Contribute by filling in an online questionnaire on Survey Monkey or completing and submitting an electronic version of the response form

4Consultation on making accreditation mandatory

At a British Association of Social Workers conference, chief social worker Isabelle Trowler clarified a decision had not yet been made on whether accreditation would be mandatory and this was one of the issues the the sector would be consulted on. She said details would be announced in due course.

Closes ?

2 Responses to Have your say on the future of children’s social work

  1. FosterCarer1964 February 15, 2016 at 11:04 am #

    Accountability Accountability Accountability.
    Those of us who have a working relationship with individual Social Workers should be regularly consulted as to how that relationship is working or not working and why (in the interest of the children and their placements). When one side of the Foster-Carer/Child-Social-Worker relationship can avoid accountability and the other side is accountable to them,- you are bound to get problems that ultimately impact the children in their home and seriously dampen the ability of a Fostering Family to do what is best for the child..

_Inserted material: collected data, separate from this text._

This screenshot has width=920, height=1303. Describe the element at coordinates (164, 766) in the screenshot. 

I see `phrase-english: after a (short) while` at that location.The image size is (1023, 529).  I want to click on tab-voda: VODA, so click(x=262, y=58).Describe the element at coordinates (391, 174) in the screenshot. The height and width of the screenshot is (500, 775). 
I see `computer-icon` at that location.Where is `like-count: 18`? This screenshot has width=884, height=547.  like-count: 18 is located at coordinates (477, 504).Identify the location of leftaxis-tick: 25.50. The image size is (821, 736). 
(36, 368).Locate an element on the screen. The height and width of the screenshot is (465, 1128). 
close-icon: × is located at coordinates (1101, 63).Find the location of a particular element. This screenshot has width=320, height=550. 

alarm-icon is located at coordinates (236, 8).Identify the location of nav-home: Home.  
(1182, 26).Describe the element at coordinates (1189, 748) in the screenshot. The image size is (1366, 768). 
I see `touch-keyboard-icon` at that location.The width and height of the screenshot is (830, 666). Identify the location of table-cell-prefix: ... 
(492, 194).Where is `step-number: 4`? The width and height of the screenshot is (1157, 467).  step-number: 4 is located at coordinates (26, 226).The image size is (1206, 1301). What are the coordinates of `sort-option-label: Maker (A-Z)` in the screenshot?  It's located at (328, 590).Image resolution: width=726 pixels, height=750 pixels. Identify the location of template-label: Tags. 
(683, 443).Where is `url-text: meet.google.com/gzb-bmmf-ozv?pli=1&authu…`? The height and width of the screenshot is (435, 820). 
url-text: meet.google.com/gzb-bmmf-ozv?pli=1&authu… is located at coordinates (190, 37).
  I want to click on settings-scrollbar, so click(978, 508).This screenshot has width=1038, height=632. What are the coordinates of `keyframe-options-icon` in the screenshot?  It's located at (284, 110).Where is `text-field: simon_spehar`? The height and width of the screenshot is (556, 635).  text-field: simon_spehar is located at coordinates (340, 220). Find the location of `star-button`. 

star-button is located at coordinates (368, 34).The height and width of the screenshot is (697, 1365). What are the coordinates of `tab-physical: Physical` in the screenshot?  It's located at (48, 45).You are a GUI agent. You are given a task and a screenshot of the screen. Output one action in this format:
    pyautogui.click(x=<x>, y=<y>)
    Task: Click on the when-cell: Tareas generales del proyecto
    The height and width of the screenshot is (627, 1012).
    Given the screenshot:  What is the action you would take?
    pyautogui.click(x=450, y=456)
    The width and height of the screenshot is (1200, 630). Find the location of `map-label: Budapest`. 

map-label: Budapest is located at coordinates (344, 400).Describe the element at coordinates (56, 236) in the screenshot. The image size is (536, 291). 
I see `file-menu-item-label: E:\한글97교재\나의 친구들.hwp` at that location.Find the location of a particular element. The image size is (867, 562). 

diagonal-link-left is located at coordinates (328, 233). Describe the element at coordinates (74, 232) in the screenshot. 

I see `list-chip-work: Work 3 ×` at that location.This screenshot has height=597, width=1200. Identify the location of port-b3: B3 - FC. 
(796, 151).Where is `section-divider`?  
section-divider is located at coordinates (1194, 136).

    Foster Carers have no independent support mechanism for every-day grumbles or concerns about individual Social Workers when they behave unprofessionally (they can’t even gather for mutual support without supervision)..
    The National Minimum Standards as we Foster Carers are held to account, are not practised by everyone because everyone doesn’t need to know what they are.

    There are a few bad apples in every job but not many professions keep them and promote them.

    • Stephen John Laing February 21, 2016 at 5:21 pm #

      I think that the last sentence sums it up pretty well. I thought that social work were there for all walks of life but obviously some are able to pick and choose who they they devote there professional time to or not!!